- Extract provided -
####################
- Sport: College soccer
- Conference: American Conference
- Number of teams: 6
- Format: Single-elimination tournament
- Current stadium: Rotates; semifinals and final hosted by regular-season champion
- Played: 2013–present
- Last contest: 2025
- Current champion: Florida Atlantic (1st. title)
- Most championships: Tulsa (5 titles)
- TV partner: ESPN+
- Official website: theamerican.org/msoc

= American Conference men's soccer tournament =

The American Conference men's soccer tournament is the conference championship tournament in soccer for the American Conference (American; known before the 2025 season as American Athletic Conference). The tournament has been held every year since the split from the Big East Conference in 2013. It is a single-elimination tournament and seeding is based on regular season records. The winner, declared conference champion, receives the conference's automatic bid to the NCAA Division I men's soccer championship.
####################
- Supplied material -
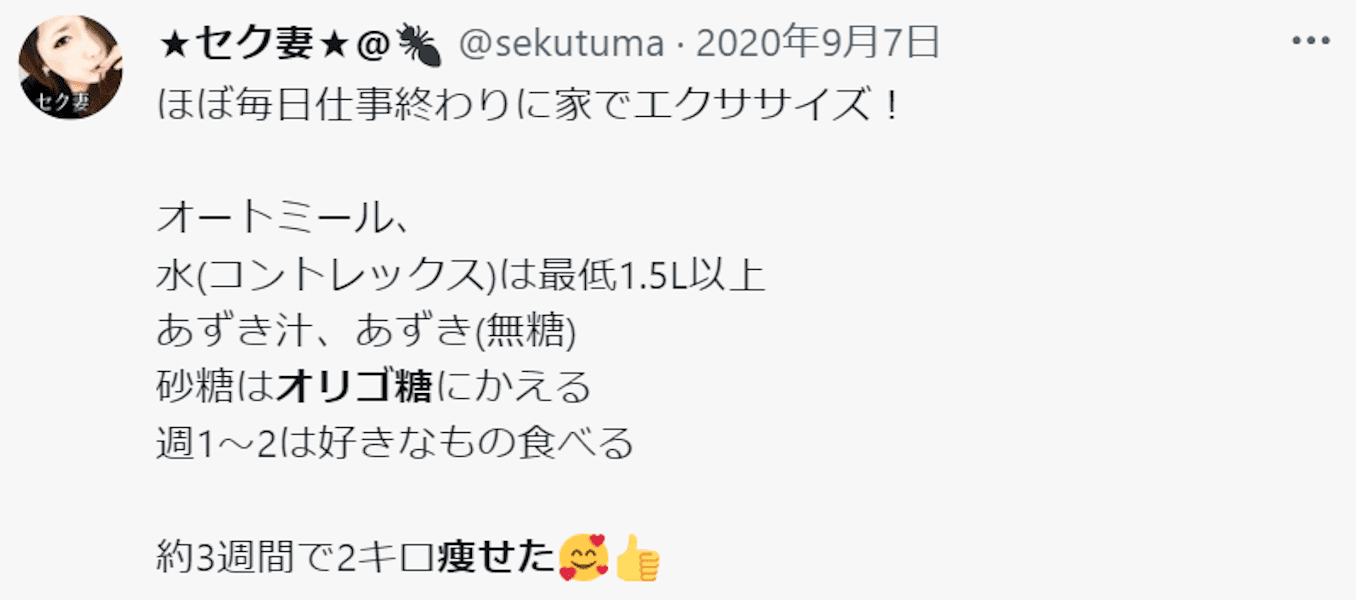This screenshot has width=1356, height=600.
Task: Click the smiling face with hearts emoji
Action: coord(583,557)
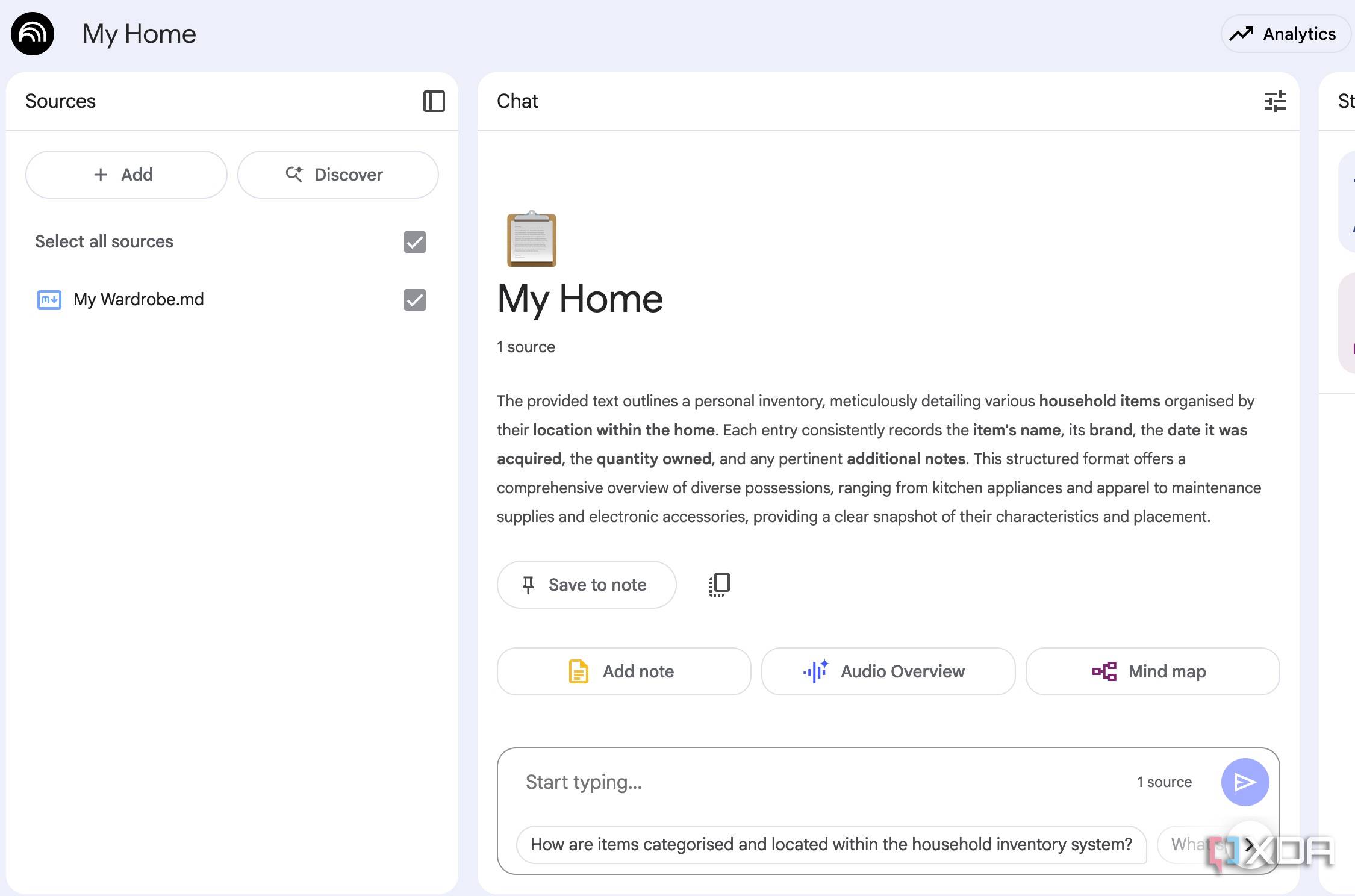
Task: Save the summary with Save to note
Action: click(586, 584)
####################
- Work to complete -
- 1) Answer these from the American Conference men's soccer tournament overview:
(a) Which team has won the most championships, and how many titles does it have?
(b) From which conference did the American split in 2013?
(c) What does the tournament winner receive besides the title of conference champion?
- 2) Summarize the American Conference men's soccer tournament overview in two sentences.
- 3) Proceed with the American Conference men's soccer tournament overview, writing on from its last sentence.

- Set of answers -
- 1)
(a) Tulsa, with 5 titles.
(b) The Big East Conference.
(c) The conference's automatic bid to the NCAA Division I men's soccer championship.

- 2) The American Conference, known before the 2025 season as the American Athletic Conference, has held a men's soccer championship tournament every year since its split from the Big East Conference in 2013. The single-elimination tournament seeds teams by regular-season record, and the winner is declared conference champion and receives the conference's automatic bid to the NCAA Division I men's soccer championship.

- 3)
==Format==
Since the creation of the American in 2013, the tournament was structured as follows. The teams are seeded based on the order of finish in the conference's round robin regular season. Tiebreakers begin with the result of the head-to-head matchup. The teams are then placed in a single-elimination bracket, with the top seed playing the lowest seed, until meeting in a final championship game. After two overtime periods, ties are broken by shootout rounds, with the winner of the shootout advancing.

Opening round games are held at campus sites with the higher seed hosting, while the semifinals and final are held at a predetermined campus location, specifically the home field of the American's regular-season champion.

For the 2016 and 2017 seasons the tournament was reduced to just the top 4 teams in the conference. Since 2018, the tournament has featured the top 6 teams.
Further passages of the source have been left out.